• [SUPPLIED INFORMATION]
◇ ◇ ◇ ◇

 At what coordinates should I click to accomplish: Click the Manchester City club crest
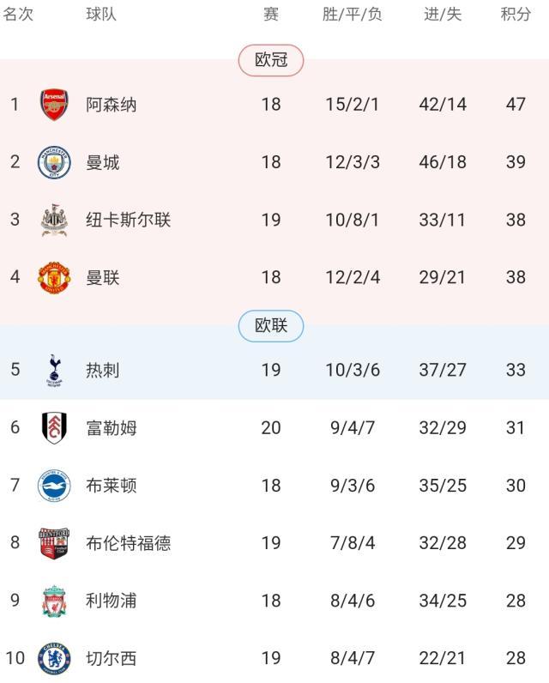[54, 162]
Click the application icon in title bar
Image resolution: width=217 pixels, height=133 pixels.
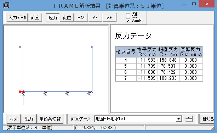(x=6, y=6)
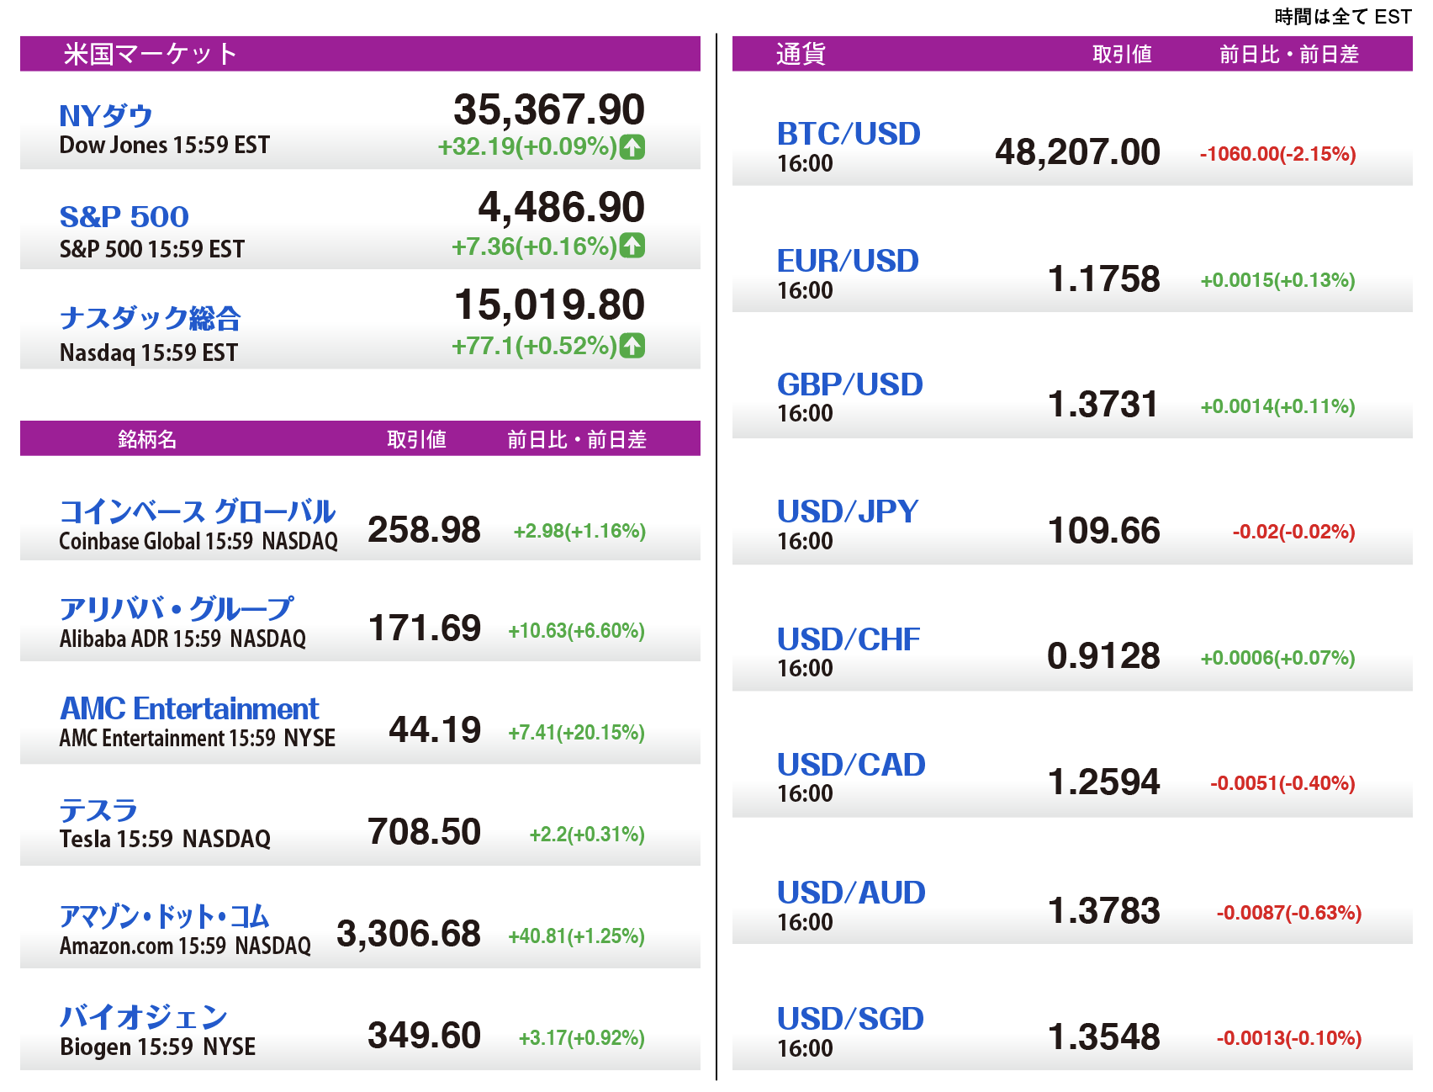
Task: Select the USD/SGD currency pair
Action: tap(850, 1019)
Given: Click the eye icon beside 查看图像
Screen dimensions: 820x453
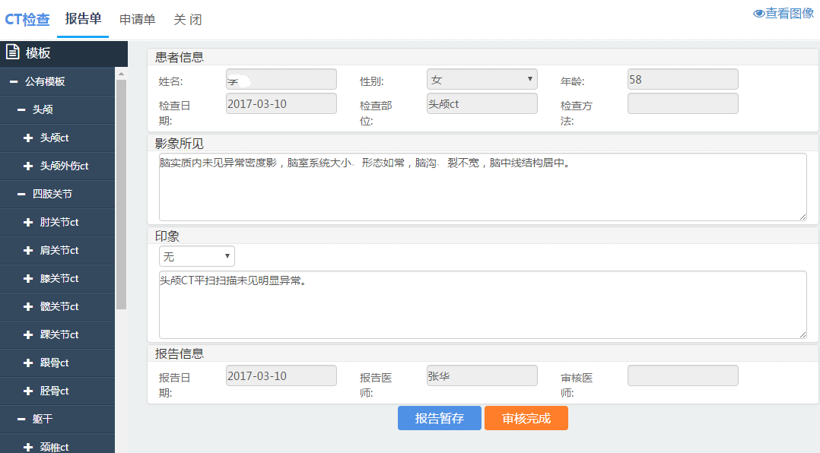Looking at the screenshot, I should coord(758,14).
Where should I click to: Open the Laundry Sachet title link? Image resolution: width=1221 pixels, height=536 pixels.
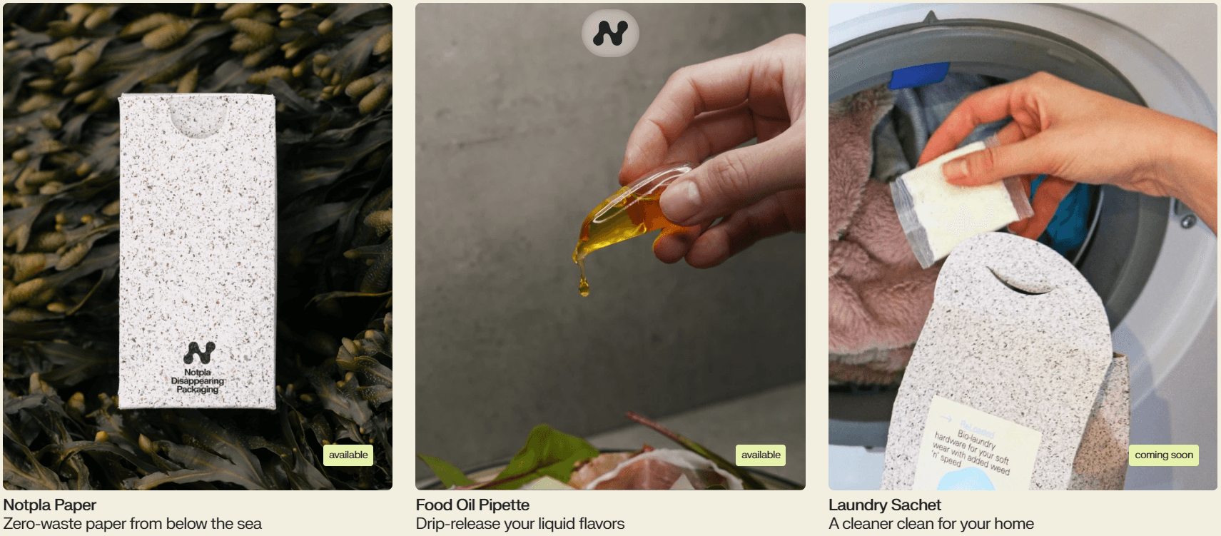(885, 505)
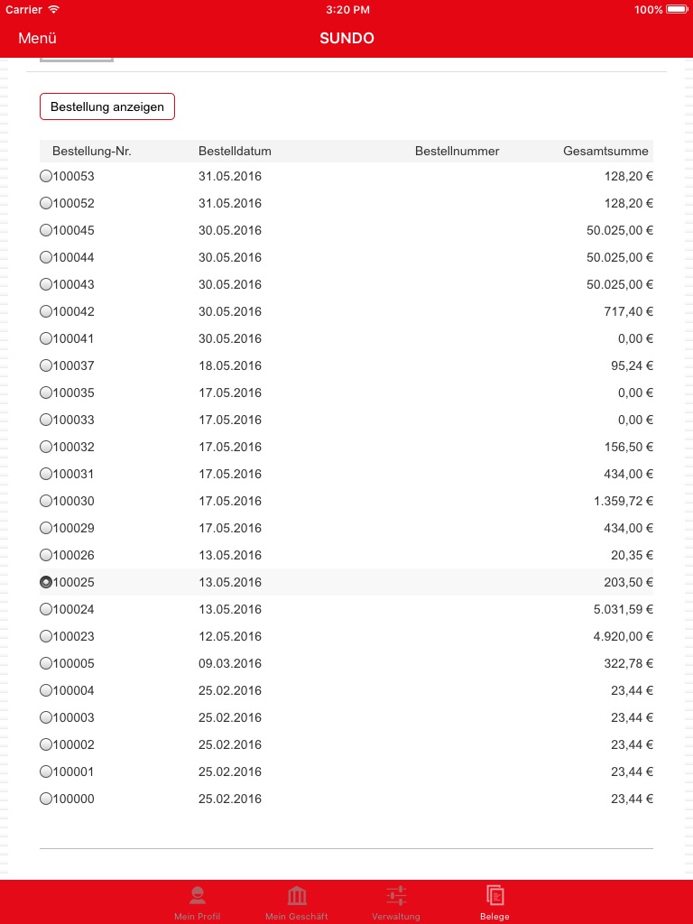Click the Bestellung-Nr. column header
The width and height of the screenshot is (693, 924).
[92, 152]
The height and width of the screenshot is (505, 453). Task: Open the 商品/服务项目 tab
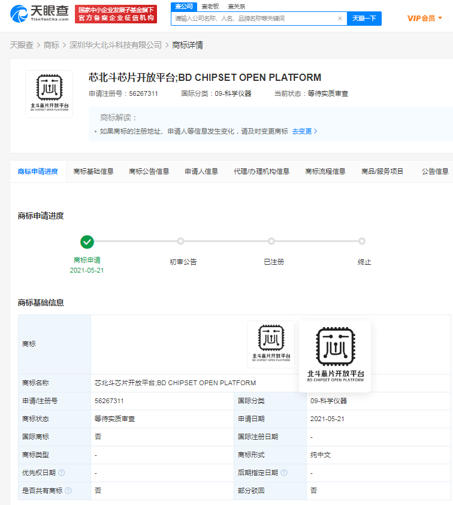coord(382,171)
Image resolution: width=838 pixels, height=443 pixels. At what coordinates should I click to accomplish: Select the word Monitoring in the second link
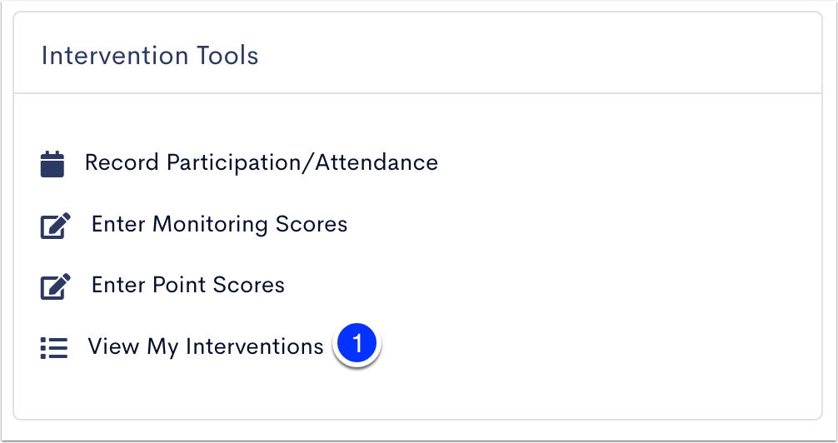coord(210,225)
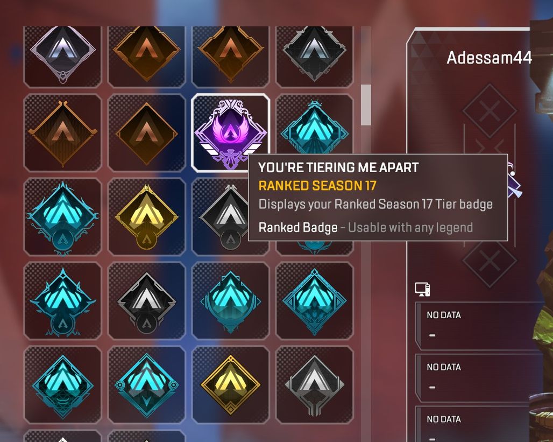
Task: Click the badge list vertical scrollbar handle
Action: pos(366,105)
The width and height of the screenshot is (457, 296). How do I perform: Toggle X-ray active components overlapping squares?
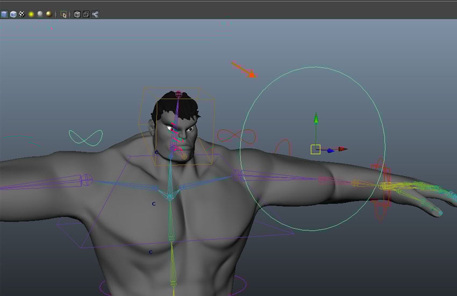[86, 15]
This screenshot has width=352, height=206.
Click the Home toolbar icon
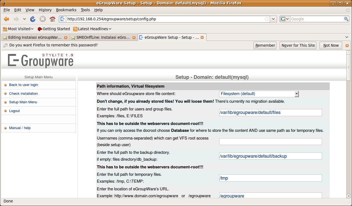click(53, 19)
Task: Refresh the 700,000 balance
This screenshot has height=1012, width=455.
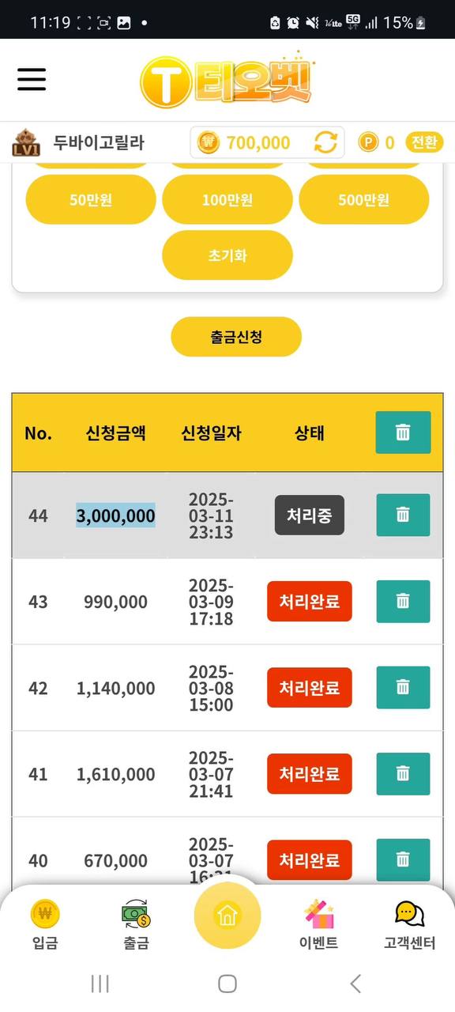Action: pos(325,143)
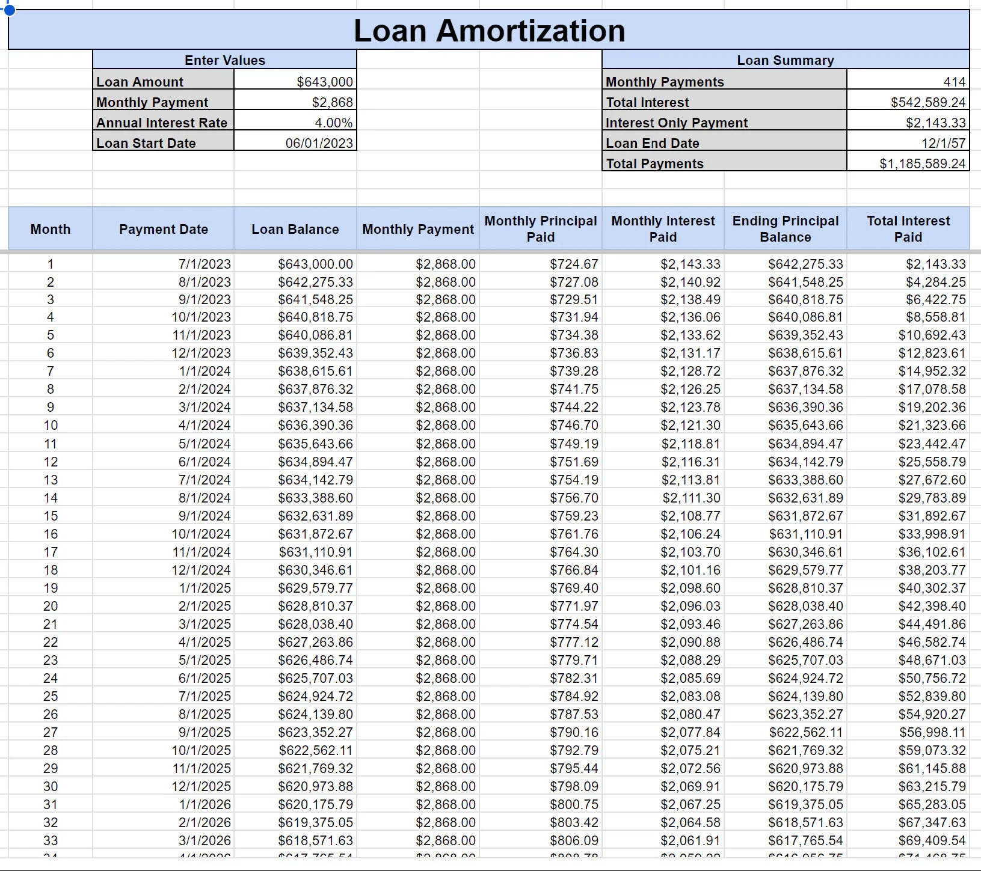The height and width of the screenshot is (871, 981).
Task: Select the $2,868 Monthly Payment input cell
Action: click(295, 102)
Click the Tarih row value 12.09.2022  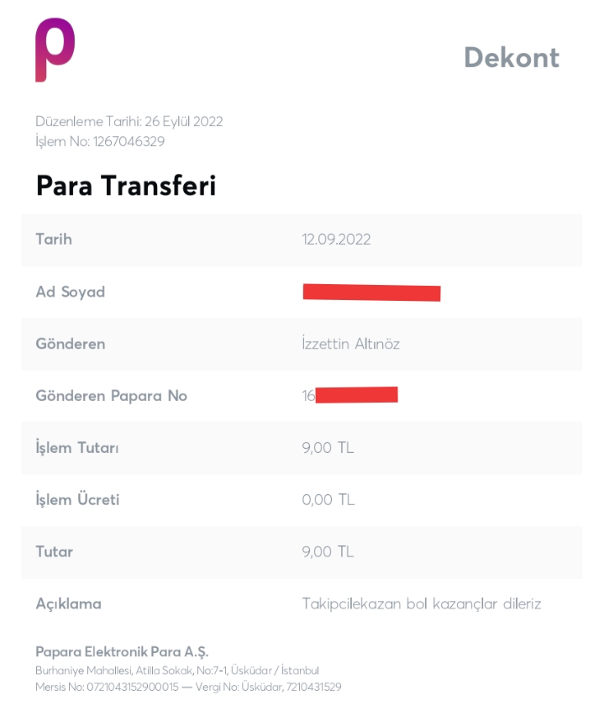pyautogui.click(x=336, y=239)
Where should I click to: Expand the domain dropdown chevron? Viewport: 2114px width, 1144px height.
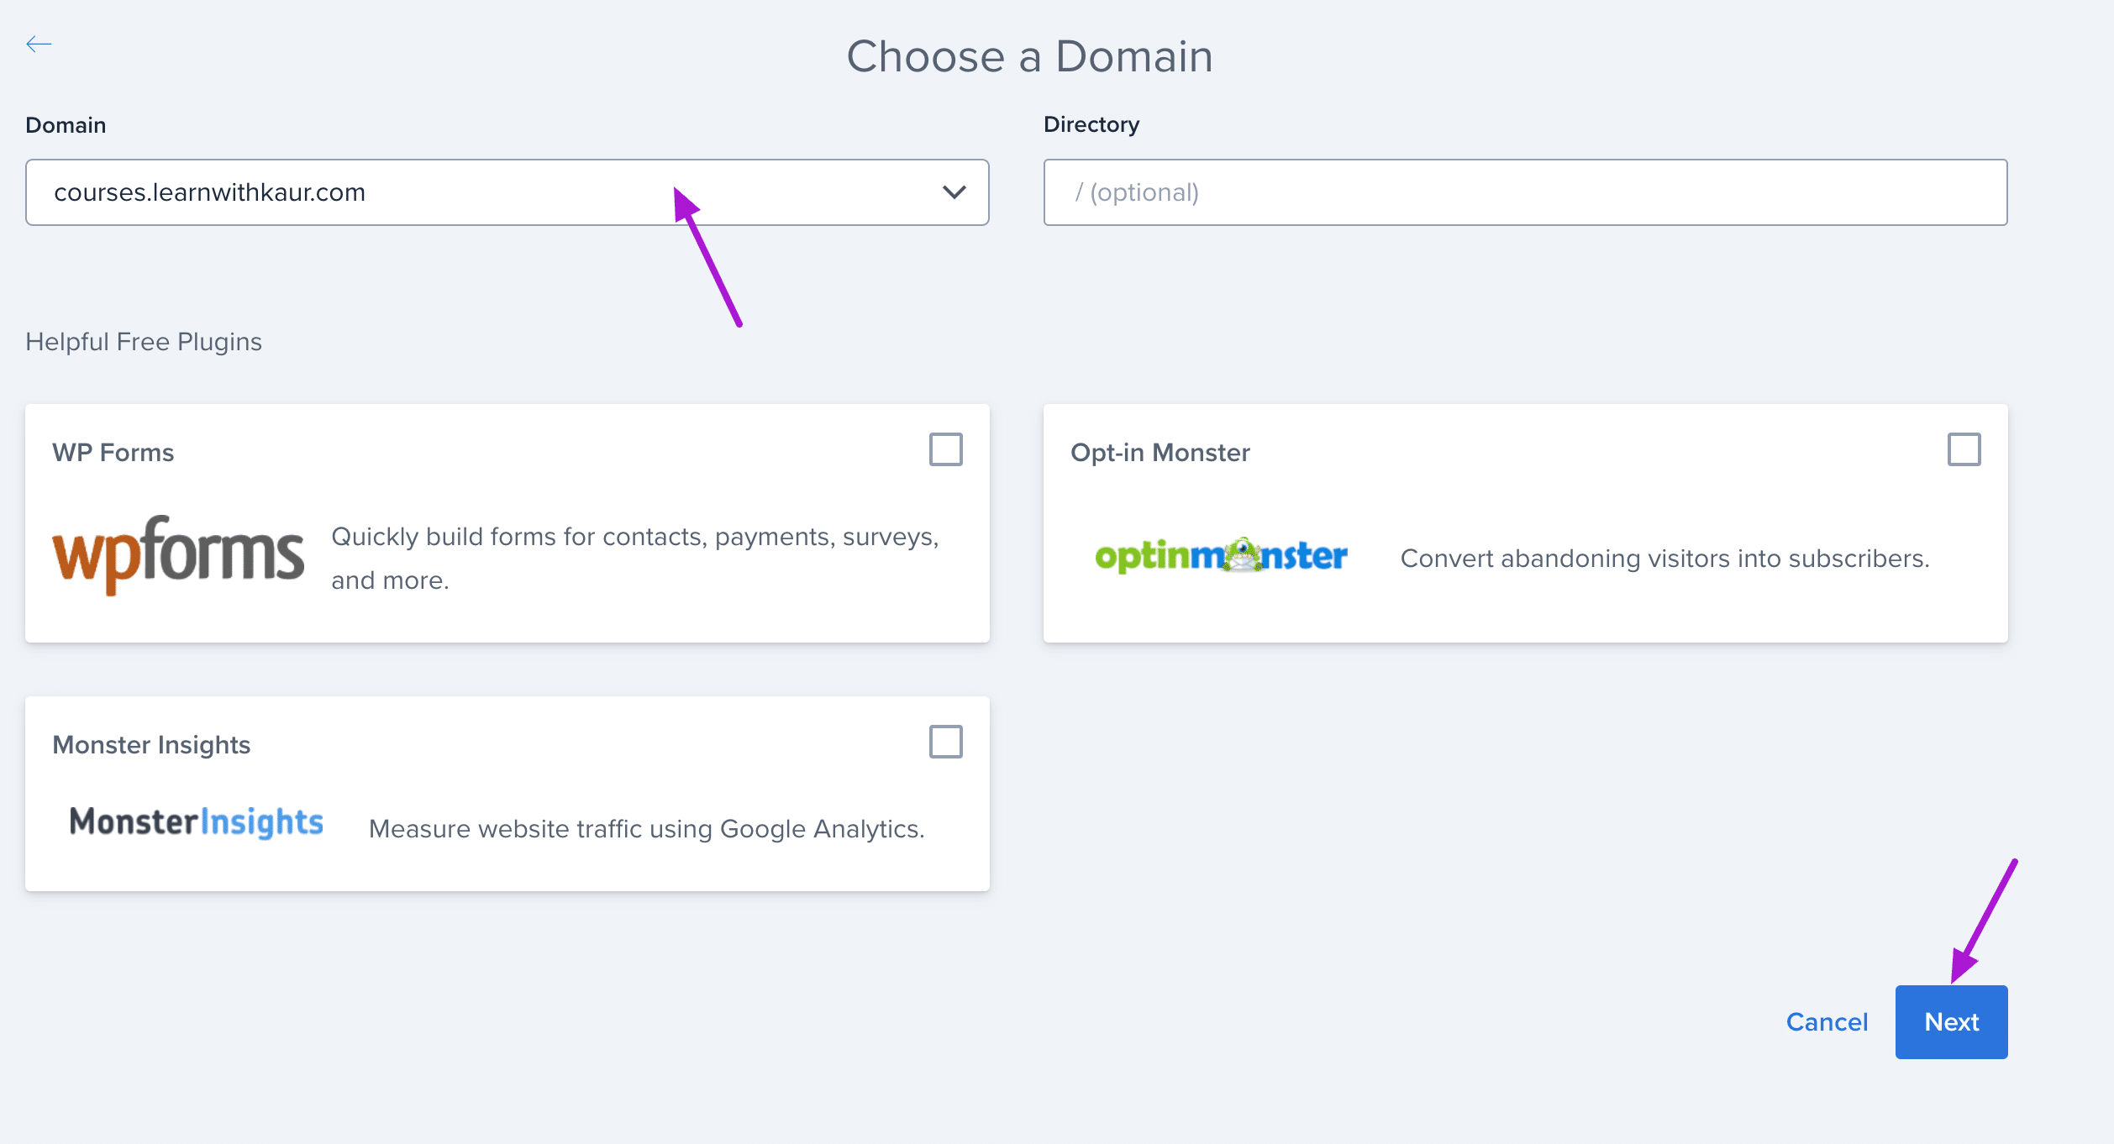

◇ ◇ ◇ ◇

• [ACTIVITY] Pictures are to be omitted; otherwise, every line from the first line of the listing through the line containing "Given: Click the eye icon beside 查看图像" must be reproduced exactly, both ends included.

• [RESPONSE FOR THIS EXERCISE]
 At what coordinates should I click to accomplish: Click the Manchester City club crest
[54, 162]
Click the application icon in title bar
Image resolution: width=217 pixels, height=133 pixels.
(x=6, y=6)
Task: Select the USD/SGD currency pair
Action: tap(850, 1019)
Given: Click the eye icon beside 查看图像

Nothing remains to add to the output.